December is here and that means we are all getting ready to celebrate the most awaiting festival of the year called “MERRY CHRISTMAS”. We hope you have already planned to celebrate it with your family and friends. But you should be little caution about a proper budgeting. To avoid huge credit card payments in January, here are a few ideas for making financial responsibility a family affair this Christmas.
Budget the gift giving. Decide how much your family will spend during this holiday season. Encourage extended-family gatherings to reduce costs. Tell your children how much they can expect to receive and ask them to work their wish lists to fit within the budget (number of gifts or dollar value).
Create a wish list. Ask kids to cut out items from magazines or catalogs, and glue them to a piece of cardstock. Stick it to the refrigerator, and as you get closer to Christmas, ask them to narrow their choices, based on the budget you have set.
Give one, get one free. We all have items we know we need to purchase throughout the year. There is nothing wrong with going double-duty at Christmas. Consider giving basketball shoes, dance accessories, piano music or guitar tuner. It is nice to have extra things to open, and you will need to buy them anyway.
Buy pre-owned. Especially for small children, buy pre-owned. While new may make a difference to preteens, we have never met an infant, toddler or preschooler who looked at tags. You can get some items for pennies on the dollar at stores such as Good Will, Savers, Salvation Army, or garage sales. Then work out a coop with your friends so you can rotate the toys. Your kids will never miss them while the trucks and Legos entertain another toddler for a while.
Think outside of the gift-box. Consider gifts that provide future opportunity to do something fun. These can be low-dollar gifts like “DQ trip with Dad” or “free movie/game rental” or high-dollar items, like concerts or museum field trips. Older kids may appreciate a gift certificate to use during the after-Christmas sales instead. Even a shopping spree at a second-hand store will be well appreciated by kids who understand the bargains to be found.
Shop one-to-one. Make special time to shop with your child to purchase gifts for siblings, spouse or grandparents. Encourage your child to participate in choosing the gift. Shopping can be a joy for kids, even if they receive nothing material at the end of the trip.
Find fun without presents. At large family gatherings discover other ways to entertain besides giving gifts. Most kids would be thrilled to play board games, make crafts, watch movies or play Bunko for a white elephant gift exchange.

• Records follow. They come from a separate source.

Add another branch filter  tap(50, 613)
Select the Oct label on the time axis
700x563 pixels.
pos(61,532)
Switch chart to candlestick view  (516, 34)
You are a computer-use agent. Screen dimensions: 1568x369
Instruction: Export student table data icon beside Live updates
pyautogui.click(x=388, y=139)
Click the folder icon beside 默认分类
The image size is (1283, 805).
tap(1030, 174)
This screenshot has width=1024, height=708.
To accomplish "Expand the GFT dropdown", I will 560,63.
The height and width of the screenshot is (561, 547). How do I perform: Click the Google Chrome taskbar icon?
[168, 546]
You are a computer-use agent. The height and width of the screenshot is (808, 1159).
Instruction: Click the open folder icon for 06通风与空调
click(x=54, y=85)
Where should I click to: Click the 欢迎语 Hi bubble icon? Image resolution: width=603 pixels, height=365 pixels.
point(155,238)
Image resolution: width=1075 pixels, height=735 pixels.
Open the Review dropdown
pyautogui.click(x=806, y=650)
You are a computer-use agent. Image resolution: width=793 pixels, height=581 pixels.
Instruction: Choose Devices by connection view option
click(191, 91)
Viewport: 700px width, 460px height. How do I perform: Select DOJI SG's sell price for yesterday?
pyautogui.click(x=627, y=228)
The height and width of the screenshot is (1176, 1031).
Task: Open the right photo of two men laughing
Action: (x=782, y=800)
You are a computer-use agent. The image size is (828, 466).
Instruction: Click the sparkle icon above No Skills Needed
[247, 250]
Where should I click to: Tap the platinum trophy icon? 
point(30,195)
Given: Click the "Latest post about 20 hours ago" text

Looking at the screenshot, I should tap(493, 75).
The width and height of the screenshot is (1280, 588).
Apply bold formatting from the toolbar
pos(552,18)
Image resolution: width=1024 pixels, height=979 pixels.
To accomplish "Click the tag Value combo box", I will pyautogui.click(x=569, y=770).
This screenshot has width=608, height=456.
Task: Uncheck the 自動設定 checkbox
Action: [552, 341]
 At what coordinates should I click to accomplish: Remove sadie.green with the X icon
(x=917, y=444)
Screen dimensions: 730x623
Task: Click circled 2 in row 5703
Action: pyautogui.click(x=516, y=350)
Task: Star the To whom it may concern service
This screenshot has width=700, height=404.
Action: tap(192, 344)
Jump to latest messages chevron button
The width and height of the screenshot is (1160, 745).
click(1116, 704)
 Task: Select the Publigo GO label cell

Start a family tradition. The holiday season is really built on traditions. Whether yours involves baking a ham or helping at the homeless shelter, reestablish it this year. Help out at the church benefit, the soup kitchen, bell-ringing or caroling at the nursing home. Take a drive to see the Christmas lights, watch a holiday parade, bake krumkake or make lefse. Those memories will live on generations after the broken toys take up permanent residence in a landfill.
We wish you all a healthy wealthy Merry Christmas!